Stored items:
★ ★ ★

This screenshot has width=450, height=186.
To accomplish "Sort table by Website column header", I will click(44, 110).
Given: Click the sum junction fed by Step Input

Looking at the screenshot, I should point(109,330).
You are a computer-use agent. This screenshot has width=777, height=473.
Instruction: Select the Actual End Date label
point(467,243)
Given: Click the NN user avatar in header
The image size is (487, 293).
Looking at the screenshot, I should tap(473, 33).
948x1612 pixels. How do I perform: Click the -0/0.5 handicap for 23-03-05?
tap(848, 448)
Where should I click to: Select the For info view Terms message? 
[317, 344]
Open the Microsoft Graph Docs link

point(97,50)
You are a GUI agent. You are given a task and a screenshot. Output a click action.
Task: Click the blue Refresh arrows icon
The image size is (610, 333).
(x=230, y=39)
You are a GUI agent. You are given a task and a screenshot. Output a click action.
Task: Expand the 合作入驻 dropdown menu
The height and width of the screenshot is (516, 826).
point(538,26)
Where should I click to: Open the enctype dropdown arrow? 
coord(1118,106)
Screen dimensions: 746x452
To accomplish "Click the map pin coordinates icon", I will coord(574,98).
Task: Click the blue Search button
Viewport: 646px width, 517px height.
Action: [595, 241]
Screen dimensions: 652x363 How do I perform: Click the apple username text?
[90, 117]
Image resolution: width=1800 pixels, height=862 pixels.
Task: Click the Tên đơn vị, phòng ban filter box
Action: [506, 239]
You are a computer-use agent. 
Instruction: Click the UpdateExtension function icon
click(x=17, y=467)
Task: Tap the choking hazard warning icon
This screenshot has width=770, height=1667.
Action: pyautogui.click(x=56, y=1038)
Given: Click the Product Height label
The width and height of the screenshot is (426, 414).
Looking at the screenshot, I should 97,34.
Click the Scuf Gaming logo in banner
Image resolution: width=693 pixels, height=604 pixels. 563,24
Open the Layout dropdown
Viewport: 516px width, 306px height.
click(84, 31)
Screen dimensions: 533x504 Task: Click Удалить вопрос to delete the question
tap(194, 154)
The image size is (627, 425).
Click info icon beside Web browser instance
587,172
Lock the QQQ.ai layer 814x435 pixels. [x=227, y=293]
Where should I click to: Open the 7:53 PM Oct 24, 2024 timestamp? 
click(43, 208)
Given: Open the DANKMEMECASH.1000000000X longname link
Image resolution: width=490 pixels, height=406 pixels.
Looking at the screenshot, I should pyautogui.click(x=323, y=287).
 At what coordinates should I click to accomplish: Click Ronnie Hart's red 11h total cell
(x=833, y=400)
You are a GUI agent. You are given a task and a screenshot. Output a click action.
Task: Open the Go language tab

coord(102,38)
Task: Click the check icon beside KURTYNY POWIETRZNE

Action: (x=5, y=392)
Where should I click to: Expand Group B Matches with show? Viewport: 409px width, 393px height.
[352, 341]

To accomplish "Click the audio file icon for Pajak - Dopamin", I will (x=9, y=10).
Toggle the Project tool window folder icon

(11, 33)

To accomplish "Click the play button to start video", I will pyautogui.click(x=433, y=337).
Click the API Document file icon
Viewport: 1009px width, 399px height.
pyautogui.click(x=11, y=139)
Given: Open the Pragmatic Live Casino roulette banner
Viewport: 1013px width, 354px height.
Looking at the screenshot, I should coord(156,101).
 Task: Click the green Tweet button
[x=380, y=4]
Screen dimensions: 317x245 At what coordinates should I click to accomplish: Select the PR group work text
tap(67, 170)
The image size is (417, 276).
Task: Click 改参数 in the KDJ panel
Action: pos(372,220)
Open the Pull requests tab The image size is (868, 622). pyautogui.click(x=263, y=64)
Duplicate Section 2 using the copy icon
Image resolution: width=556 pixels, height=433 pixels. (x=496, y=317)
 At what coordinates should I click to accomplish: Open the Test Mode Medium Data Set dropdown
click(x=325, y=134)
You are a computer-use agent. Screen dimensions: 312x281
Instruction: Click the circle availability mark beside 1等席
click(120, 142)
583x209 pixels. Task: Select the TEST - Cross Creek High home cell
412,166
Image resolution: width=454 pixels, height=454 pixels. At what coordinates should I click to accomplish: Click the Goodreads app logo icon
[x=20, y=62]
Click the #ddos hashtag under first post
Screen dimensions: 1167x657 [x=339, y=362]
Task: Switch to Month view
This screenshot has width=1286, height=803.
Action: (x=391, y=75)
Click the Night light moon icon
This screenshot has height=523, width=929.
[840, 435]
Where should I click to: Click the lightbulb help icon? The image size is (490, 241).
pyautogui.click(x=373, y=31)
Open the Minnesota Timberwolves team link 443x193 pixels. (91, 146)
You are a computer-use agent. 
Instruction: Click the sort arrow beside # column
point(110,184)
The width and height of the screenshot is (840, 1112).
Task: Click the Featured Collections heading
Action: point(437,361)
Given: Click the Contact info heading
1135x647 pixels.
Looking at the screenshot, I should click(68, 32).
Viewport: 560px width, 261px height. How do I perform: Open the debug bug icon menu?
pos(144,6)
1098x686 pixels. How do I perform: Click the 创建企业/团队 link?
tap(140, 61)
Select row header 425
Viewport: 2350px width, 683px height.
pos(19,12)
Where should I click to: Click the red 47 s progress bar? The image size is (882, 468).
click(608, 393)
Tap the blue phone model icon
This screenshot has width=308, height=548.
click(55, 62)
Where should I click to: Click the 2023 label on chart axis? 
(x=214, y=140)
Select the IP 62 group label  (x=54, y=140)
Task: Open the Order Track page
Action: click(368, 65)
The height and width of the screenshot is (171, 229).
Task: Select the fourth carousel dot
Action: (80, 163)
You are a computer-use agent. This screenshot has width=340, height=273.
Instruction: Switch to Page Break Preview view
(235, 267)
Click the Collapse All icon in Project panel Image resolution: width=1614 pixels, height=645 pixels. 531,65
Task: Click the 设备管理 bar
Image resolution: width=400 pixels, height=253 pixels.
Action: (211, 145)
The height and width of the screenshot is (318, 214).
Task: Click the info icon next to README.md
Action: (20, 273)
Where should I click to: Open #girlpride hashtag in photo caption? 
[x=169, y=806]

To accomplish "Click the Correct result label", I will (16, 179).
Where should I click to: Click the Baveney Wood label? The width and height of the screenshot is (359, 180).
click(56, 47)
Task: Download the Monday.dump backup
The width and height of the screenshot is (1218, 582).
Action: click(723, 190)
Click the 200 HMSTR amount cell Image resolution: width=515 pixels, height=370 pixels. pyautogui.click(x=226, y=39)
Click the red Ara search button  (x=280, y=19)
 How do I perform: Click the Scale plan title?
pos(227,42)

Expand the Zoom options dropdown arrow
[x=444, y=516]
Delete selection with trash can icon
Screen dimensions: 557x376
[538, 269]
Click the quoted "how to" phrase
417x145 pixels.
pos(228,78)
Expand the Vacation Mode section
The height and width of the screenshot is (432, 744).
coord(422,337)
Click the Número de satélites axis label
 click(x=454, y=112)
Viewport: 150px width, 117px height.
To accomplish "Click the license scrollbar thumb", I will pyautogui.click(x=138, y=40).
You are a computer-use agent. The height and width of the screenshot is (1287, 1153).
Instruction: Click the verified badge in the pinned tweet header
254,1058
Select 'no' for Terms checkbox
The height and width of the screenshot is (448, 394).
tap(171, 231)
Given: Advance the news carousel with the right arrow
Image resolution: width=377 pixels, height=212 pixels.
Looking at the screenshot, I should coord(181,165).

★ ★ ★

> **Instructions for the task**: Pick out each line above that includes "computer" and show it.

> **Exercise answer**:
You are a computer-use agent. This screenshot has width=777, height=473.
You are a computer-use agent. 
You are a computer-use agent. Screen dimensions: 312x281
You are a computer-use agent. 
You are a computer-use agent. This screenshot has width=340, height=273.
You are a computer-use agent. The height and width of the screenshot is (1287, 1153).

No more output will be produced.